Validating data#

The validation utility will perform the basic set up that alignment would perform, but analyzes and reports any issues that the user may want to fix.

First, the utility parses the corpus and dictionary, prints out summary information about the corpus, and logs any of the following issues:

  • If there are any words in transcriptions that are not in the dictionary, these are logged as out-of-vocabulary items (OOVs).

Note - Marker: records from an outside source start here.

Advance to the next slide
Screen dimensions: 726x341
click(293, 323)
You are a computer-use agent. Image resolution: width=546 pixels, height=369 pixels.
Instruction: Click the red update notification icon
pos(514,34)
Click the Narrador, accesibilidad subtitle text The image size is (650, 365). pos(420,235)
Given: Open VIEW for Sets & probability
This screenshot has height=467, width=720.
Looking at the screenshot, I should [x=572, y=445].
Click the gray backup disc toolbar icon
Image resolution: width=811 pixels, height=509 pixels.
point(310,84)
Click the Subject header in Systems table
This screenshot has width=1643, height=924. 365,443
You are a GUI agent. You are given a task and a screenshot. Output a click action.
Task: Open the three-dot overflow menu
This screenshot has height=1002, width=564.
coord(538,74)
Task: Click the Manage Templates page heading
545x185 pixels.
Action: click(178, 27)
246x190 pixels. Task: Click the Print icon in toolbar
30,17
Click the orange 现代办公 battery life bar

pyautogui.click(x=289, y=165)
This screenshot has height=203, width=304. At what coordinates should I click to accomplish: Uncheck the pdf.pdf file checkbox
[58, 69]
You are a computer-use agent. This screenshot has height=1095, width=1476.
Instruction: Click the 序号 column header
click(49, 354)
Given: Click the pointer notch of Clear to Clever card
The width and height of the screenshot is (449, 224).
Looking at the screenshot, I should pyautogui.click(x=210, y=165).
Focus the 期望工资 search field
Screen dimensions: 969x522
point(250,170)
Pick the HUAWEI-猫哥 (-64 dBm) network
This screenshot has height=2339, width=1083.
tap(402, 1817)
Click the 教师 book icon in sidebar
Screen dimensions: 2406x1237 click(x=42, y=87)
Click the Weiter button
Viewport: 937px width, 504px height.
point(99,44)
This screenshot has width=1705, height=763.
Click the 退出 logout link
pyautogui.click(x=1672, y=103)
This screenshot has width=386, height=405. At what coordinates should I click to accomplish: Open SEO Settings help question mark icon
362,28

A list of these OOVs and which utterances they appear in are saved to text files.

  • Any issues reading sound files

  • Any issues generating features, skipped if --ignore_acoustics is flagged

  • Mismatches in sound files and transcriptions

  • Any issues reading transcription files

  • Any unaligned files from trial alignment run, skipped if --ignore_acoustics is flagged - If no acoustic model is specified, a monophone model is trained for testing alignment

  • Any files that have deviations from their original transcription to decoded transcriptions using a simple language model when --test_transcriptions is supplied - Ngram language models for each speaker are generated and merged with models for each utterance for use in decoding utterances, which may help you find transcription or data inconsistency issues in the corpus

Phone confidence#

The phone confidence functionality of the validation utility is similar to Phone model alignments in that both are trying to represent the “goodness” of the phone label for the given interval. Where phone models use the acoustic model in combination with a phone language model, phone confidence simply calculates the likelihoods of each phone for each frame

Running the corpus validation utility#

Command reference#

mfa validate#

Validate a corpus for use in MFA.

mfa validate [OPTIONS] CORPUS_DIRECTORY DICTIONARY_PATH

Options

--acoustic_model_path <acoustic_model_path>#

Acoustic model to use in testing alignments.

-c, --config_path <config_path>#

Path to config file to use for training.

-s, --speaker_characters <speaker_characters>#

Number of characters of file names to use for determining speaker, default is to use directory names.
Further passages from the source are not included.